4. Preexcitation syndromes, diagnosis and treatment

Page created on August 8, 2021. Last updated on April 20, 2022 at 10:45

Preexcitation syndromes

Preexcitation syndromes are characterised by earlier-than-normal depolarisation of the ventricles due to an accessory conduction pathway which bypasses part of the conduction system. The most important one is Wolff-Parkinson-White syndrome (WPW), but others exist as well, like Lown-Ganong-Levine syndrome. Only WPW will be discussed here.

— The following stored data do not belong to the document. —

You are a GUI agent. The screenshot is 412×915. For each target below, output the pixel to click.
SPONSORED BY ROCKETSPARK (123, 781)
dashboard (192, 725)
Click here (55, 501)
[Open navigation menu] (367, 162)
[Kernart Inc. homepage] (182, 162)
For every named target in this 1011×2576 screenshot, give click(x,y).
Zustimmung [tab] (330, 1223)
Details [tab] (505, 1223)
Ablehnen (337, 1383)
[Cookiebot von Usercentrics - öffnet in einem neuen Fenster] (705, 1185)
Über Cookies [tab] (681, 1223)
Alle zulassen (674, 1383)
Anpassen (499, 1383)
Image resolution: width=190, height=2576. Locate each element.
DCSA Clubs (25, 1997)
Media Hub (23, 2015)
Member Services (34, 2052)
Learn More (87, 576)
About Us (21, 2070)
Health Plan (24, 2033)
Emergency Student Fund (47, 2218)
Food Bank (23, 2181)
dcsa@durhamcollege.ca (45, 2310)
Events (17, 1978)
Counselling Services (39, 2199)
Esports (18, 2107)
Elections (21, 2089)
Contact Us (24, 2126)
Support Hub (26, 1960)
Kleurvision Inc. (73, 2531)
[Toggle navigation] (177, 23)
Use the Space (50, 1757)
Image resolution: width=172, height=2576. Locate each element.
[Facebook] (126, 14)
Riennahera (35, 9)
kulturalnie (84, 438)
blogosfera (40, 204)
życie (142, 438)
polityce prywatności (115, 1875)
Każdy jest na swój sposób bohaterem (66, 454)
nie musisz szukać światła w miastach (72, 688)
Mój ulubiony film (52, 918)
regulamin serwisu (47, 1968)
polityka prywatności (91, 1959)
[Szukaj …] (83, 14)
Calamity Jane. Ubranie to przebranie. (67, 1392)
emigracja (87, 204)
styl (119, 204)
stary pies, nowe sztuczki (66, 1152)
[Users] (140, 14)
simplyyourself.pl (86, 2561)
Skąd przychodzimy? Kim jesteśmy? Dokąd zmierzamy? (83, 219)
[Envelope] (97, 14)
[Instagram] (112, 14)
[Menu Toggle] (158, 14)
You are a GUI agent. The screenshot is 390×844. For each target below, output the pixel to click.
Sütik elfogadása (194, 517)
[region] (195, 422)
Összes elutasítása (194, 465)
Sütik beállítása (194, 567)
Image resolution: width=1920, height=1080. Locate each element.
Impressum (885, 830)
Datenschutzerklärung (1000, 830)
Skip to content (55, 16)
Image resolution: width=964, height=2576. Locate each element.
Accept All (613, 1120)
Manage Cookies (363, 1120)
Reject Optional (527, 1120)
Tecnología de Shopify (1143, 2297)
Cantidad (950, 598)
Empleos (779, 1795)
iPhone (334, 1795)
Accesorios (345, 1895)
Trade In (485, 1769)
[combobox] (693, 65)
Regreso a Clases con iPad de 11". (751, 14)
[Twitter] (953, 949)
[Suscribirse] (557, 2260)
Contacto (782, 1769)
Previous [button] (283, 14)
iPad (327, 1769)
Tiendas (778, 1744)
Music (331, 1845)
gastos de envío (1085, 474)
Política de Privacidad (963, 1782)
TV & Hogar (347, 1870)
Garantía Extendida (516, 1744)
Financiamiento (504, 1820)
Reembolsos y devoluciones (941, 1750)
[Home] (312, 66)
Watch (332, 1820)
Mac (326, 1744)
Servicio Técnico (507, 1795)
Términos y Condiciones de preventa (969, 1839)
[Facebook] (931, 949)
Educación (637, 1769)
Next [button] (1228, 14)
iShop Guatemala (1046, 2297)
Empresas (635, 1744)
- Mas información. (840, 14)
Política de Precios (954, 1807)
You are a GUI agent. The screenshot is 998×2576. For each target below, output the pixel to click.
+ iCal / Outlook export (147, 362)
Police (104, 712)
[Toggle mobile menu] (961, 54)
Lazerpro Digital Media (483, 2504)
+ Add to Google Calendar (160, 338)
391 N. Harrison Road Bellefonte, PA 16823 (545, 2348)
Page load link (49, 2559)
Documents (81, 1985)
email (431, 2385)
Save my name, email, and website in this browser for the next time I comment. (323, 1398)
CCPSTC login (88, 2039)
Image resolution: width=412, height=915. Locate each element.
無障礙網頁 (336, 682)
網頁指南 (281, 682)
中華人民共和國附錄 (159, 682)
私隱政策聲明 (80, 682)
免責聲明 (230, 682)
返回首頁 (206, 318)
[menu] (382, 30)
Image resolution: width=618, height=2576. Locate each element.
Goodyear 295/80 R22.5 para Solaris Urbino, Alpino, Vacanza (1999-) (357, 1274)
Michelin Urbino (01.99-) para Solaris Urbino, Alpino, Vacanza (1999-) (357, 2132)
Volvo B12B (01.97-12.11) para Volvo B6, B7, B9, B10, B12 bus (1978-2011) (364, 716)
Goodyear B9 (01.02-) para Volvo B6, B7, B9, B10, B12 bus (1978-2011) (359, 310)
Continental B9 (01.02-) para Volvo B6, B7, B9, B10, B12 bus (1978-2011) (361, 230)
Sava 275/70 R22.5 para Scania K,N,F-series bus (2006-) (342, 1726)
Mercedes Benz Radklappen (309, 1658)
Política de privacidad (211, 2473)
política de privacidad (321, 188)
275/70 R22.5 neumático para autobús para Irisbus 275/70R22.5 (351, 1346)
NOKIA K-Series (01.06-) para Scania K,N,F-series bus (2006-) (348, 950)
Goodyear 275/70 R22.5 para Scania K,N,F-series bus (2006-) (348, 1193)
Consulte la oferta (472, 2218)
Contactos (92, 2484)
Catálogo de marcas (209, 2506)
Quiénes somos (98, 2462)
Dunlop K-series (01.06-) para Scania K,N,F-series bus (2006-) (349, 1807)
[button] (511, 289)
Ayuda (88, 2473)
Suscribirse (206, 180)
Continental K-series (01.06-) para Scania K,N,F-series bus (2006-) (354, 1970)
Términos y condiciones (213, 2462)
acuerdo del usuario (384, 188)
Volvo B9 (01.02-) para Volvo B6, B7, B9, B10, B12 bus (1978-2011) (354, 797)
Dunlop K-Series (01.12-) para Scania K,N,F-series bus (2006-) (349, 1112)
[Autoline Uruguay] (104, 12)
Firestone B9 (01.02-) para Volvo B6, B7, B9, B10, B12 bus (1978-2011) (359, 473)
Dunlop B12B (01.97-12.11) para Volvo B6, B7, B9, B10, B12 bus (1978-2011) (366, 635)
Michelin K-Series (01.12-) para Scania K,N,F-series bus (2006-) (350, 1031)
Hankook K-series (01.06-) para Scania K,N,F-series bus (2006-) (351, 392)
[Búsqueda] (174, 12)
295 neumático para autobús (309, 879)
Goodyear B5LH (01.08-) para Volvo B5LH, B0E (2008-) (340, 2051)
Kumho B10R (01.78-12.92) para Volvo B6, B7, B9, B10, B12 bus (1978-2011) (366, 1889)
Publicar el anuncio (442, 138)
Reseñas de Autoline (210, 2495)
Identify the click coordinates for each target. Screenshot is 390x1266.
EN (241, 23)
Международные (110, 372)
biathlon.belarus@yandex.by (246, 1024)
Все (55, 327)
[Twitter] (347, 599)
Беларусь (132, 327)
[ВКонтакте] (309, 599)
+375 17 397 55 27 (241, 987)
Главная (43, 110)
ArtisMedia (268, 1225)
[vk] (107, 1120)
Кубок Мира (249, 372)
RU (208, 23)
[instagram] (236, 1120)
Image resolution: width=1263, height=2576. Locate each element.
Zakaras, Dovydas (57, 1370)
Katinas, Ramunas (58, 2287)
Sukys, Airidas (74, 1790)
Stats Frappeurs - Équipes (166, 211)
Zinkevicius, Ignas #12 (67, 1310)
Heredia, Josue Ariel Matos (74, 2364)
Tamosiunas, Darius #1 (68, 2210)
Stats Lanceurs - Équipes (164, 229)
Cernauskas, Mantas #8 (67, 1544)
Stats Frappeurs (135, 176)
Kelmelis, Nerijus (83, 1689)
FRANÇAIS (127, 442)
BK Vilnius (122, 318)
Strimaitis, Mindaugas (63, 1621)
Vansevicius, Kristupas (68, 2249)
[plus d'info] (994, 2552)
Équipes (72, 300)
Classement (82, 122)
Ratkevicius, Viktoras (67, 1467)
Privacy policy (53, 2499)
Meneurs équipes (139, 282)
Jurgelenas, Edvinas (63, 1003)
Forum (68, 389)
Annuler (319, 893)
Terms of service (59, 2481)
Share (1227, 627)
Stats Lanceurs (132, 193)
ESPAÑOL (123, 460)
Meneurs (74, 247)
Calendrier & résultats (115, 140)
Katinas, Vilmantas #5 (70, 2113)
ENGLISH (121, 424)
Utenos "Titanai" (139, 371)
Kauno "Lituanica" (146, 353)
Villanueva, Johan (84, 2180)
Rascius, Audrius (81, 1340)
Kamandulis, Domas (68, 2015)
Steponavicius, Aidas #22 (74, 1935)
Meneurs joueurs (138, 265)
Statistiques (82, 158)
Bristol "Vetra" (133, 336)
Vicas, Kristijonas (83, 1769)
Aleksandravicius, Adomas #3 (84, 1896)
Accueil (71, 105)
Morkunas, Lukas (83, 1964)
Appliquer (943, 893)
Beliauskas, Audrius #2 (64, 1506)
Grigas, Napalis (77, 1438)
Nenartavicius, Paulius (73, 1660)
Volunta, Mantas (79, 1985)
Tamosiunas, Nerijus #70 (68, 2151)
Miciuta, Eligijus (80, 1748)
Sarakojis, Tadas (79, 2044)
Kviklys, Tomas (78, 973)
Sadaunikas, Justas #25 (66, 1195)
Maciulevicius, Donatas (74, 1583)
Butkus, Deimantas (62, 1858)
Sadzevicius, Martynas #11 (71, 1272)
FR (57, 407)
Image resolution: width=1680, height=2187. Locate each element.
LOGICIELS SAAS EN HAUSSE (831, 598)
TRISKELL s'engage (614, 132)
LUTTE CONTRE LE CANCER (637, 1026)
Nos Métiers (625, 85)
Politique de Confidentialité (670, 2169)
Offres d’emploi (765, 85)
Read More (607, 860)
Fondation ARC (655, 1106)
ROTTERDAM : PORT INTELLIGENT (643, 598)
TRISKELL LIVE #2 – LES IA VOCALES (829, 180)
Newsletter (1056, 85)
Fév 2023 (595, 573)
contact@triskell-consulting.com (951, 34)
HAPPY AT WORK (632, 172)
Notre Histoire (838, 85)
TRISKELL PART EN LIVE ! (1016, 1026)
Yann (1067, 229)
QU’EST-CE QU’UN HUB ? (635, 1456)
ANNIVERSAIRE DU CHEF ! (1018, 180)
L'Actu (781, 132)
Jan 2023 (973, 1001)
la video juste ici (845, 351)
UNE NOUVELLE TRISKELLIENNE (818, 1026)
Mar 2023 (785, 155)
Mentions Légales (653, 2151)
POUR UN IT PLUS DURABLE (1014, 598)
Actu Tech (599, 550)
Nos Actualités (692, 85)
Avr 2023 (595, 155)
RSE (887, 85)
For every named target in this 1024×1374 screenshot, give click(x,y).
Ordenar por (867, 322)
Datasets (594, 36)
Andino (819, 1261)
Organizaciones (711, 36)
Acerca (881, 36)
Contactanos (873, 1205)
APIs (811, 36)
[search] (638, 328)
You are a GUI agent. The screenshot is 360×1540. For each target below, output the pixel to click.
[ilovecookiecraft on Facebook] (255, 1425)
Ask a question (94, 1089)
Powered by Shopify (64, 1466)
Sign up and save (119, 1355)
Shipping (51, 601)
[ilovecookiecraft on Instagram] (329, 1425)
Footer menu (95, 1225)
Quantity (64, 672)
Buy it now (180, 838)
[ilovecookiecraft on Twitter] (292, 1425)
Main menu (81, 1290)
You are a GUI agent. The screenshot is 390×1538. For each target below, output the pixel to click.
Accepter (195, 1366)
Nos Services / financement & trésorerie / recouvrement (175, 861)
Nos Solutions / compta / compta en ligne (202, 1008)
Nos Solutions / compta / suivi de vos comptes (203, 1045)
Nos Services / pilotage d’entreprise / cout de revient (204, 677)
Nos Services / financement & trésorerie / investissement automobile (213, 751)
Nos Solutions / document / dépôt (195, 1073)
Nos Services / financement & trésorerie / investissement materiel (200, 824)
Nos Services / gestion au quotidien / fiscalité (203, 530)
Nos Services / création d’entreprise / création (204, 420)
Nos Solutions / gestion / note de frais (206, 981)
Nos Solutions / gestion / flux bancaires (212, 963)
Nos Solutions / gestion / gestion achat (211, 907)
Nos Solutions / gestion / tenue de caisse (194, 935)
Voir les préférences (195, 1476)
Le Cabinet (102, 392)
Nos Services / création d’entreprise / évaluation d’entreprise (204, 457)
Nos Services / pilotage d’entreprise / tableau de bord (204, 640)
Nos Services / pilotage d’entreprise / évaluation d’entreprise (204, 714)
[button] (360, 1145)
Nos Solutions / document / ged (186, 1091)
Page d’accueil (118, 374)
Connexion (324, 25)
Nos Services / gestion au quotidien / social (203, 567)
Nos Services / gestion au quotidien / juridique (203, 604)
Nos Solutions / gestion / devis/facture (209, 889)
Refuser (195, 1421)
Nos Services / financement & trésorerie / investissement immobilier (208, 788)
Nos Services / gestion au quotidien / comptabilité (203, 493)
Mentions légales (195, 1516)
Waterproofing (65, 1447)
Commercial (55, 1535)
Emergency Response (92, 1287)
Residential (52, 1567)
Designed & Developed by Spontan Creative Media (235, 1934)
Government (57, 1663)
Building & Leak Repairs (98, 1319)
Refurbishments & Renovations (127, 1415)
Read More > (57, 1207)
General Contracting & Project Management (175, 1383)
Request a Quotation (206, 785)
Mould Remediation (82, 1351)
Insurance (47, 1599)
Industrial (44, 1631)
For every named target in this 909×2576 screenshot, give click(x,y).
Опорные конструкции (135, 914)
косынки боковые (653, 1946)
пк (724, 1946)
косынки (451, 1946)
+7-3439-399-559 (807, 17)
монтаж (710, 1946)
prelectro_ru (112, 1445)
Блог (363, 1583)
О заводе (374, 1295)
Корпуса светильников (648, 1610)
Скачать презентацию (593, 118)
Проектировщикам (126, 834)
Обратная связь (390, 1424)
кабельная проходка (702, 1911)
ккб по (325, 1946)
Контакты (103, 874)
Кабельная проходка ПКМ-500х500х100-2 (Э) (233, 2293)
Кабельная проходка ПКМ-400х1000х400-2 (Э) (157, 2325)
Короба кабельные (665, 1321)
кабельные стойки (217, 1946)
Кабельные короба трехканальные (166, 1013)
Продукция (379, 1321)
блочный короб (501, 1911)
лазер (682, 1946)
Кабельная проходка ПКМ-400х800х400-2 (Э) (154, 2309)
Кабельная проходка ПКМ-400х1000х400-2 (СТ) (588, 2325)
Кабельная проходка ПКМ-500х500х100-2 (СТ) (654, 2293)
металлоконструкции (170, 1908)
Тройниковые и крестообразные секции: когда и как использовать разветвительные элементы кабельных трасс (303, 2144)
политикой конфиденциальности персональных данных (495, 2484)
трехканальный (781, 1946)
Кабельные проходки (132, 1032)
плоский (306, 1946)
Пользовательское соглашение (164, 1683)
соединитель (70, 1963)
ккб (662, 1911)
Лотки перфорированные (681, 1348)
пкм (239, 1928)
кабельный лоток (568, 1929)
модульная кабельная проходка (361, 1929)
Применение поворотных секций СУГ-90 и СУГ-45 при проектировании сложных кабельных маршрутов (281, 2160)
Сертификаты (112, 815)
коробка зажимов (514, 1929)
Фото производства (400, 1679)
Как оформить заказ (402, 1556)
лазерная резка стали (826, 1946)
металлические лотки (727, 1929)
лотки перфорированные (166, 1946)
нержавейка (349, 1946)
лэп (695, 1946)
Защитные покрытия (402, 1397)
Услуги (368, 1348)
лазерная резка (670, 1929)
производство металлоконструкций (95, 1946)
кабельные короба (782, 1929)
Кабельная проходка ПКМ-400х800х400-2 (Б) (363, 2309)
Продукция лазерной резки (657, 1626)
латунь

Wolff-Parkinson-White syndrome

The WPW pattern is characterised by the presence of an accessory conduction pathway which bypasses the AV node, called the bundle of Kent. The AV node delays the conduction to the ventricles, so this accessory pathway causes the depolarisation of the ventricles to occur earlier. This is apparent on the ECG as the “delta wave”, which is where the QRS complex gets a small “head start” at the expense of the PQ interval. The delta wave causes the QRS complex to be wider than normal. However, the delta wave pattern on the ECG may be intermittent. As such, the characteristic ECG findings are the follows:

  • Shortened PQ/PR interval (< 120 ms)
  • Presence of delta wave
  • Widened QRS complex

WPW syndrome is characterised by the presence of WPW pattern and the occurrence of paroxysmal tachycardia. WPW syndrome occurs in as little as 2% of people with WPW pattern. The remaining 98% are asymptomatic.

The paroxysmal tachycardia is usually an AVRT or an Afib. Afib in the setting of WPW (preexcited Afib) allows the atrial impulses to be conducted to the ventricles in a 1:1 ratio, causing a ventricular rate of 300 bpm or more, which can degenerate into ventricular fibrillation. The patient present with palpitations and presyncope or syncope.

Asymptomatic people with WPW pattern rarely require treatment, although treatment should be considered if they develop an episode of paroxysmal tachycardia.

Haemodynamically unstable paroxysmal tachycardias should be treated with synchronised electrical cardioversion. In stable patients, vagal manoeuvres or IV adenosine can terminate the tachycardia.

Once terminated, the patient should receive therapy to prevent recurrence of the paroxysmal tachycardia. The first choice is catheter ablation of the accessory pathway. Oral flecainide or propafenone are second line options.